Documentation Index
Fetch the complete documentation index at: https://simplellmfunc.cn/llms.txt
Use this file to discover all available pages before exploring further.
TUI
The @tui decorator wraps a @llm_chat agent into a full Textual terminal UI with streaming output, tool visualization, and input handling.
Basic Usage
from SimpleLLMFunc import llm_chat, OpenAICompatible
from SimpleLLMFunc.utils.tui import tui
models = OpenAICompatible.load_from_json_file("provider.json")
llm = models["openrouter"]["openai/gpt-4o"]
@tui
@llm_chat(llm_interface=llm, toolkit=[...], stream=True)

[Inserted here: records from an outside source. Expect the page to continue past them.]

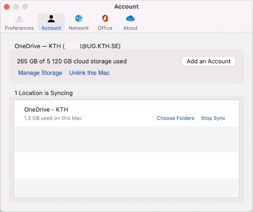The width and height of the screenshot is (253, 212).
Task: Open the Network globe icon
Action: (x=79, y=19)
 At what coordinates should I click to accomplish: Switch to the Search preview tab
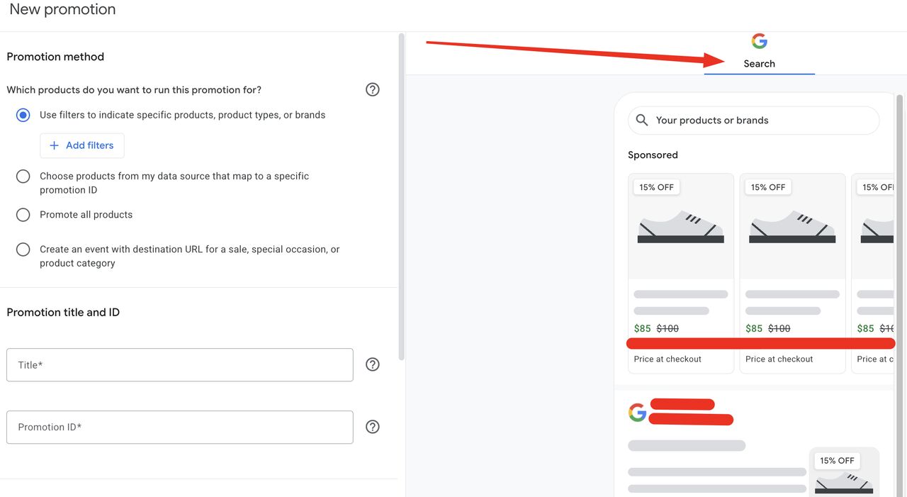[x=759, y=64]
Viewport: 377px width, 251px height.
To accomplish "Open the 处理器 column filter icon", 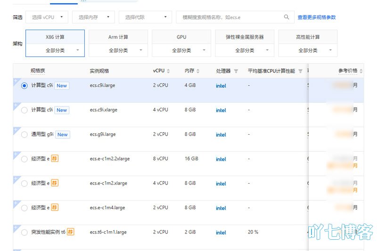I will [236, 71].
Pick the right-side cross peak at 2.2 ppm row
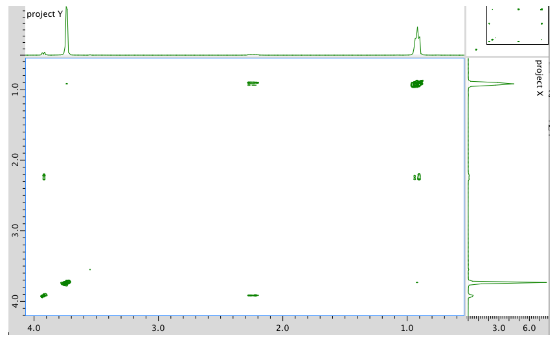This screenshot has height=342, width=557. coord(418,177)
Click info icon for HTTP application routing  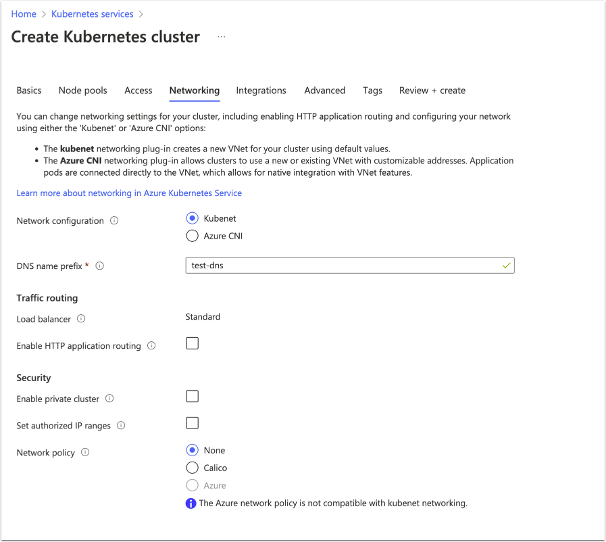[x=151, y=346]
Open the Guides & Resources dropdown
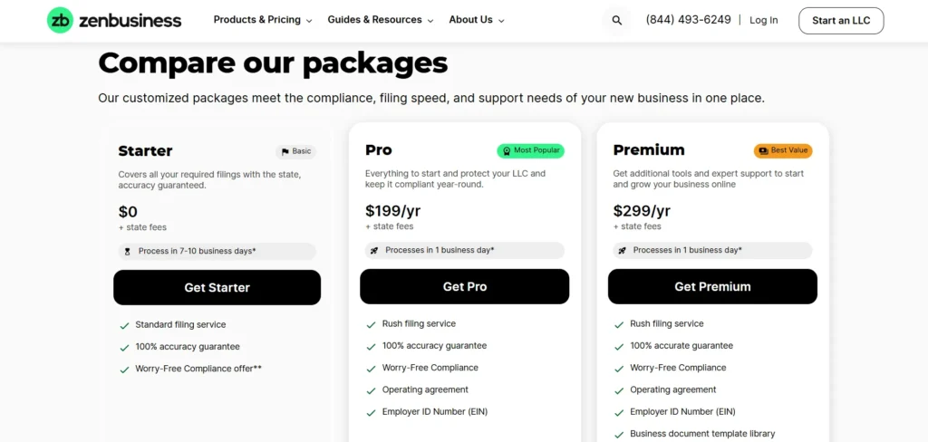 pos(381,20)
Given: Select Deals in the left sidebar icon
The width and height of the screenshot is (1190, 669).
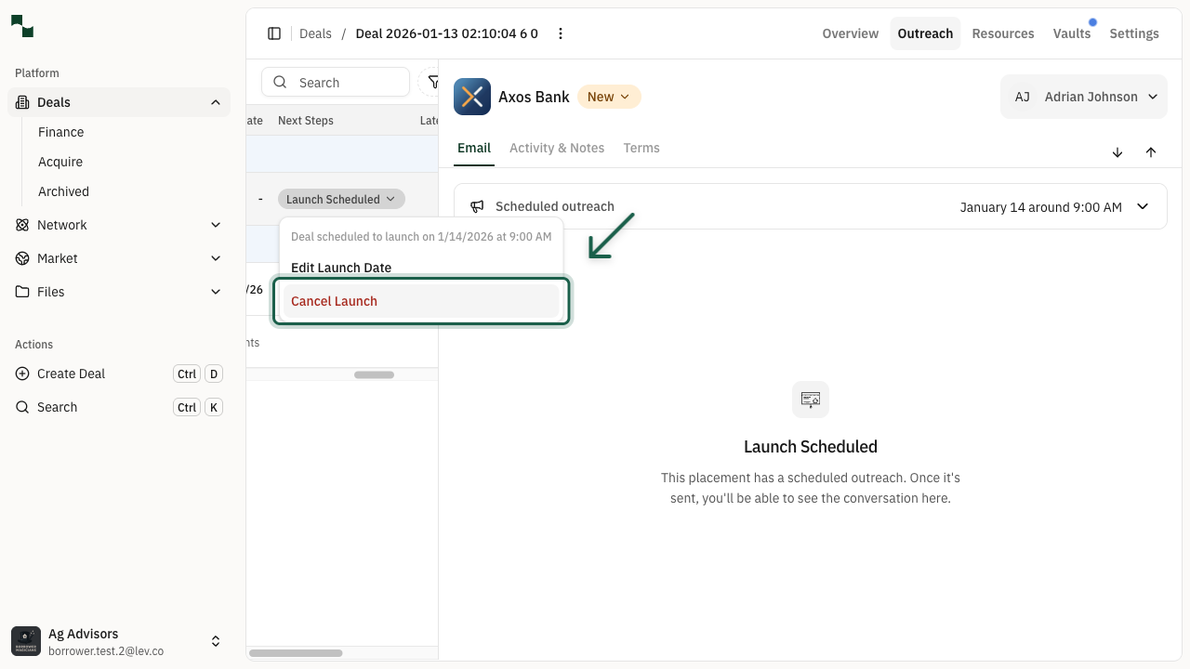Looking at the screenshot, I should tap(22, 102).
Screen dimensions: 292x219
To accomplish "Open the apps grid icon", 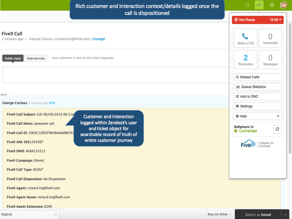I will click(272, 5).
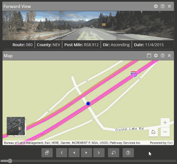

async def agent(message: str, history: list | None = None, _abort_signal=None):
"""A helpful assistant."""
pass
if __name__ == "__main__":
agent()
Run it and you get a full chat interface in the terminal.
Features
- Streaming display — Model responses appear character-by-character
- Tool call cards — Each tool call gets a visual card showing name, arguments, and result
- Specialized cards —
execute_code, read_file, grep, sed, echo_into have custom rendering
- Abort —
Ctrl+C cancels the current response
- Copy —
Ctrl+Y copies the full transcript to clipboard
- Multi-column forks — When using SelfRef forks, child agents get their own columns
Slash Commands
| Command | Action |
|---|
/exit, /quit, /q | Quit the TUI |
/copy, /copyall | Copy transcript to clipboard |
/chat <msg> | Send a message (bypasses tool-input mode) |
Custom Event Hooks
Handle custom events (e.g., PyRepl streaming output) with hooks:
from SimpleLLMFunc.hooks.events import CustomEvent
from SimpleLLMFunc.utils.tui import ToolRenderSnapshot
def my_event_hook(event: CustomEvent, snapshot: ToolRenderSnapshot):
"""Process custom events for display."""
if event.event_name == "kernel_stdout":
# Handle PyRepl stdout streaming
pass
return None
@tui(custom_event_hook=[my_event_hook])
@llm_chat(llm_interface=llm, toolkit=repl.toolset, stream=True)
async def agent(message: str, history: list | None = None, _abort_signal=None):
"""My agent."""
pass
Decorator Parameters
| Parameter | Type | Description |
|---|
custom_event_hook | List[Callable] | Custom event handler functions |
title | str | Window title |
Passed to event hooks with context about the current tool card:
@dataclass
class ToolRenderSnapshot:
tool_name: str
tool_call_id: str
status: str # "running", "completed", "error"
arguments: dict
Keyboard Shortcuts
| Key | Action |
|---|
Ctrl+C | Abort current response |
Ctrl+Q | Quit |
Ctrl+Y | Copy transcript |
Enter | Send message |
When to Use @tui vs Custom UI
Use @tui when:
- You want a working chat interface quickly
- The built-in tool cards are sufficient
- You don’t need custom widgets or layouts
Build custom when:
- You need confirmation modals for dangerous actions
- You want a status bar with custom metrics
- You need non-chat UI elements (file trees, progress bars)
- You’re building a product, not a tool
For custom UIs, consume the ReactOutput stream directly and render with Textual or any other framework.